Loinaz and co-workers have developed a strategy to produce
poly(methyl methacrylate) SCPNs [36] at room-temperature by
means of an intramolecular CuI-catalysed [3+2] cycloaddition,
or “click” reaction, between azide and alkyne functional groups
present in the same polymer backbone. Click chemistry [37, 38],
and specifically the CuI-catalyzed [3+2] cycloaddition of alkynes
and azides [39-41], is a selective and very efficient kind of reaction
that can be performed under extremely mild conditions with high
yields, good functional group tolerance and negligible by-products.

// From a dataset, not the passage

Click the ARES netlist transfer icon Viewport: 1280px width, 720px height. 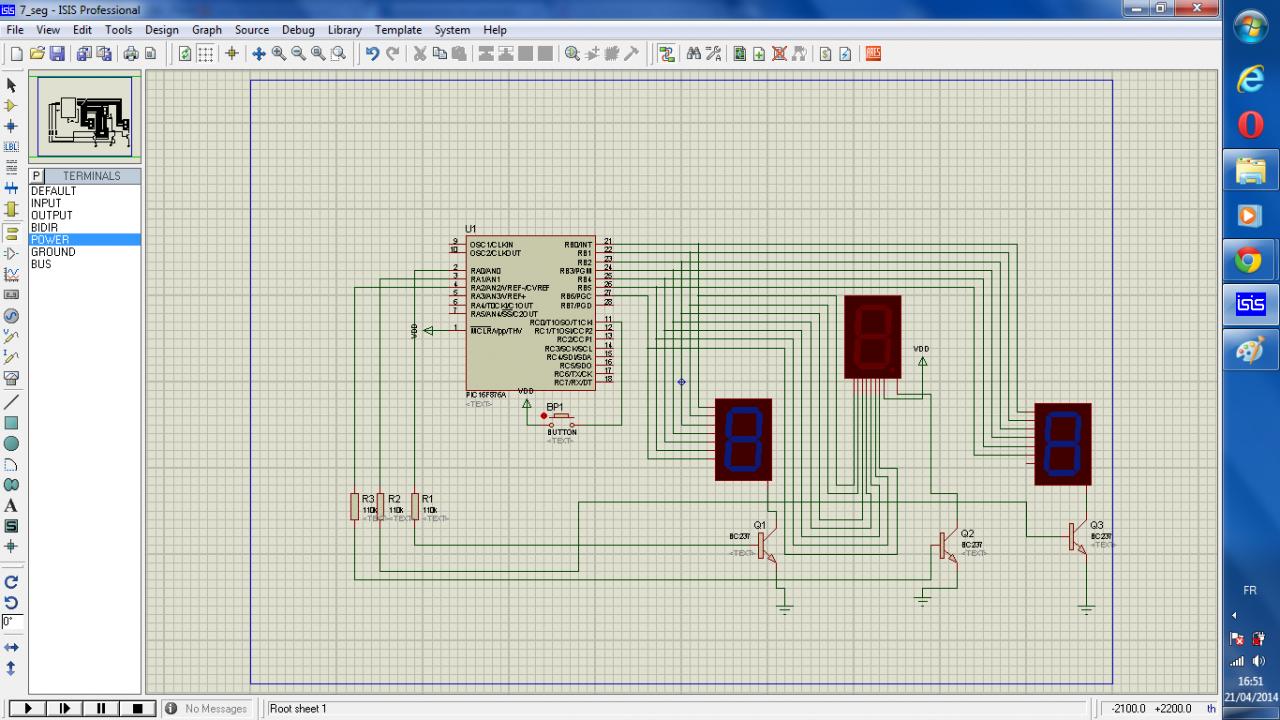(873, 54)
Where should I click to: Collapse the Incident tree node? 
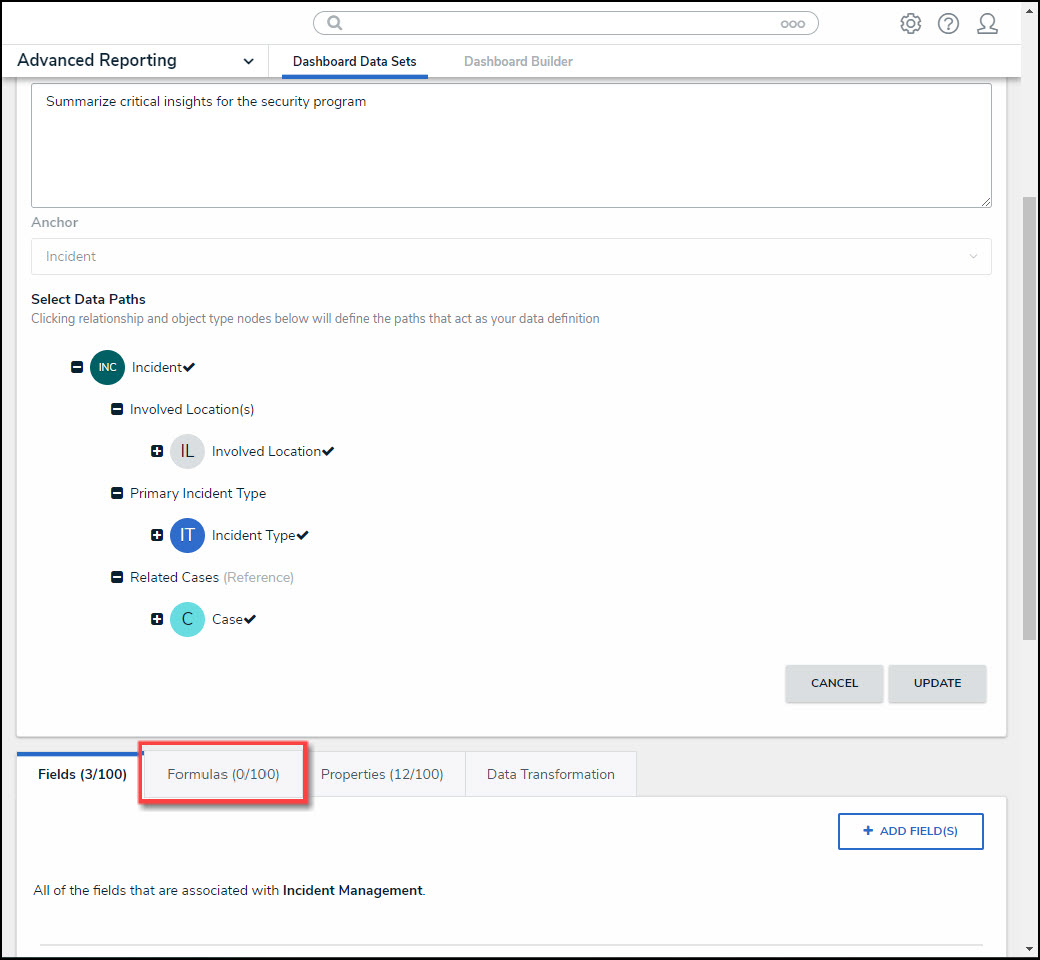point(77,367)
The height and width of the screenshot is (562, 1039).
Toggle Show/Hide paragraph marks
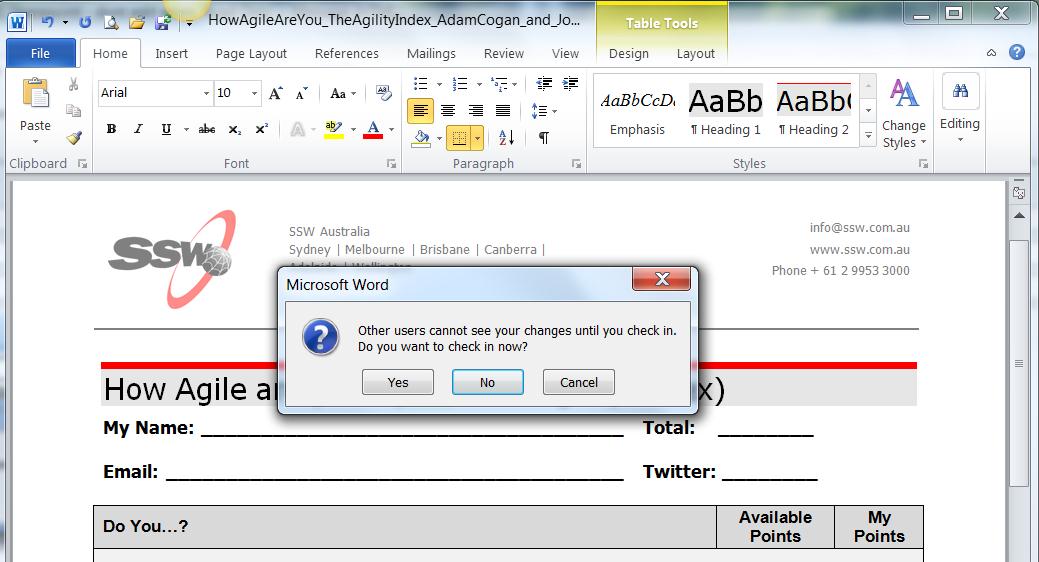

The very mild conditions required for the chain-collapse makes this
method ideal for the fabrication of SCPNs with polymers that are not
stable at high temperatures.
In addition, the authors demonstrated the possibility of
functionalising the resulting nanoparticles very easily with suitable
biomolecules. To achieve that, an excess of azide groups was added
to the polymer backbone. After the formation of the nanoparticle, an
alkyne-containing molecule (propargylglycine) was attached to the
surface by means of a second click reaction (Scheme 2.3).
Scheme 2.3
Chain-collapse through intramolecular click cycloaddition and
further functionalisation with a suitable biomolecule by means of a second
click cycloaddition. Reproduced from ref. [36] with permission.
However, one of the major drawbacks of this method is the
difficulty in the synthesis of the precursor copolymers, which need to
have the two complementary reactive groups randomly distributed
over the chain. This problem is solved by the use of a suitable
difunctional cross-linker, as we will see in the following section.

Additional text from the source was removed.